I think the Spirit drives us, leads us to a coming together, to unity, to mutual understanding, to the bodies that are again affirmation of the bodies of people, of all people, and as gifts of God. And so diversity, or difference, however you want to say it, is the gift of God.
It’s not something to be avoided or sort of ignored even. It’s the gift of the heterogeneous expression of the Spirit; that’s the gift.
Homogeneity and uniform communities are not the gift of the Spirit. It’s unity and heterogeneity; that’s the gift. And so the Spirit, I think, helps in opening that up in a way to help us embrace the humanity, no matter how different, of someone else. It actually affirms the humanity of others.
F&L: What do you think that unifying power of the Holy Spirit looks like in preaching?

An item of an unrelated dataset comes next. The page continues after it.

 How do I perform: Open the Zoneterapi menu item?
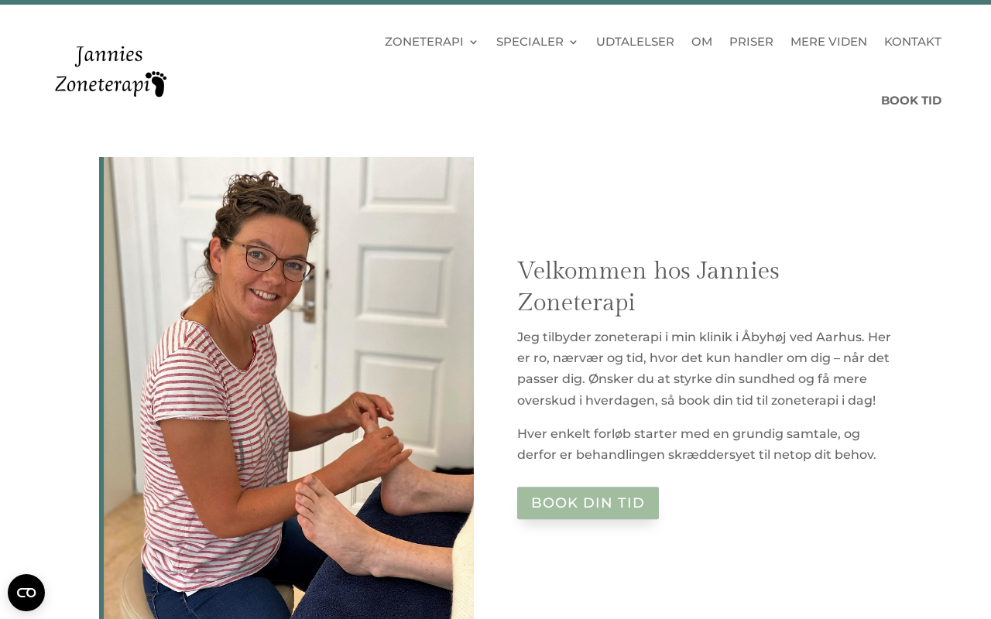point(424,42)

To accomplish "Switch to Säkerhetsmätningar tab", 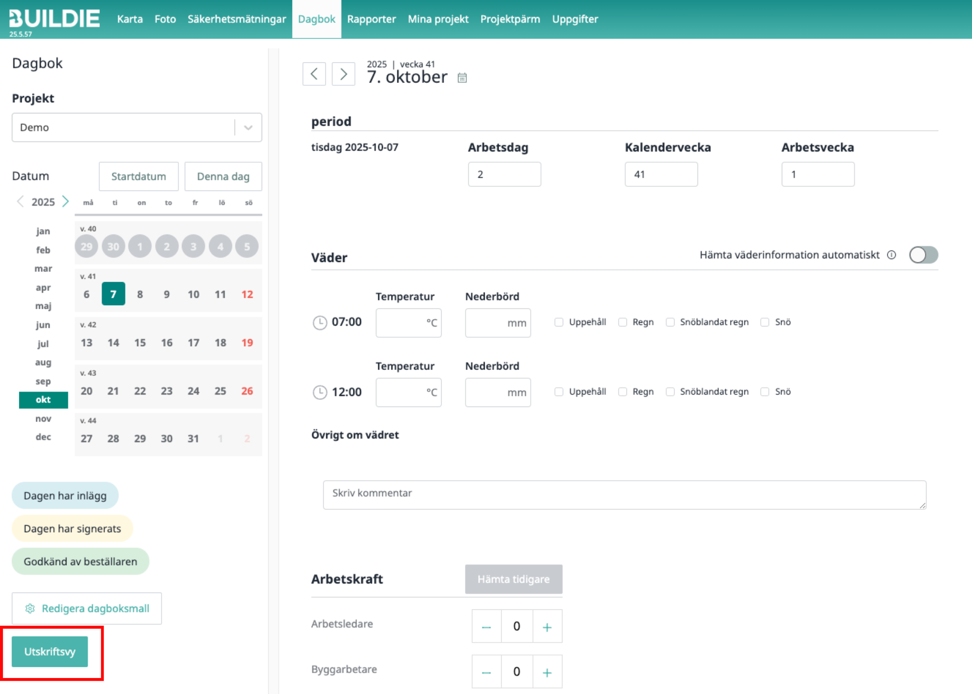I will pyautogui.click(x=236, y=19).
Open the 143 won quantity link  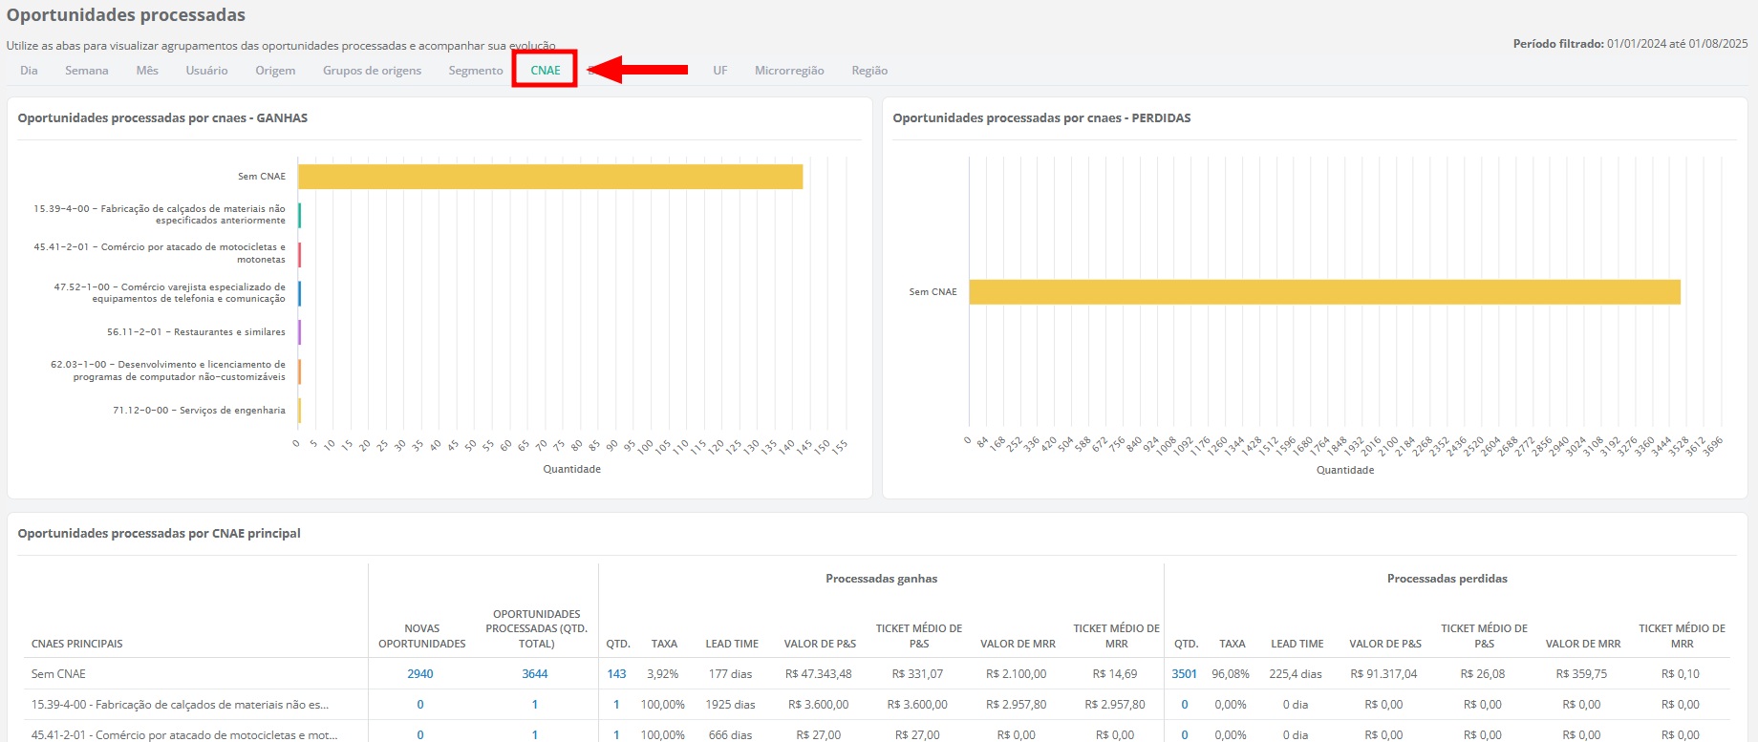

LP: From the pulpit, it’s what our telos is as preachers. Is our telos to divide, or is our ultimate goal the move toward unity? Again, unity implies diversity, so it’s different from uniformity.
It doesn’t mean every single sermon is on a specific topic, but what is your thrust? Is it to see a community really be a community, which means it being diverse and not functioning with this racialization, which is dehumanization, but really seeing people as people?
There’s an overall thrust as preachers and in the community. How do we at the church find a new tongue, playing off Pentecost? How do we find a new language? How do we find a new way of talking about human relations?
I say “racialize” or “racialization” quite a bit in the book; I do that intentionally, because it’s something that’s done to us. It’s not something that is ontological. It is something that’s social.
We have this social inheritance and historical inheritance of race as a social construct, and obviously it’s shaped how things are in the world. It’s not as if we can erase that and say, “Oh, we’re going to change how we talk, and things we can do better.” But I think there is a way that we can talk about relations with each other across these divides that might be more helpful, more Christian, more Spirit filled.
Identities can become idols, and so before we even see someone else as a human being and talk to them like a human being, we’re already thinking whatever categories they are, whether it’s political affiliation or what we see them to be racially.
We don’t see them as a human being, a brother and sister. In the church, how can we find a new way, a new language? What is the more human way and more humane way for talking about these things in the church?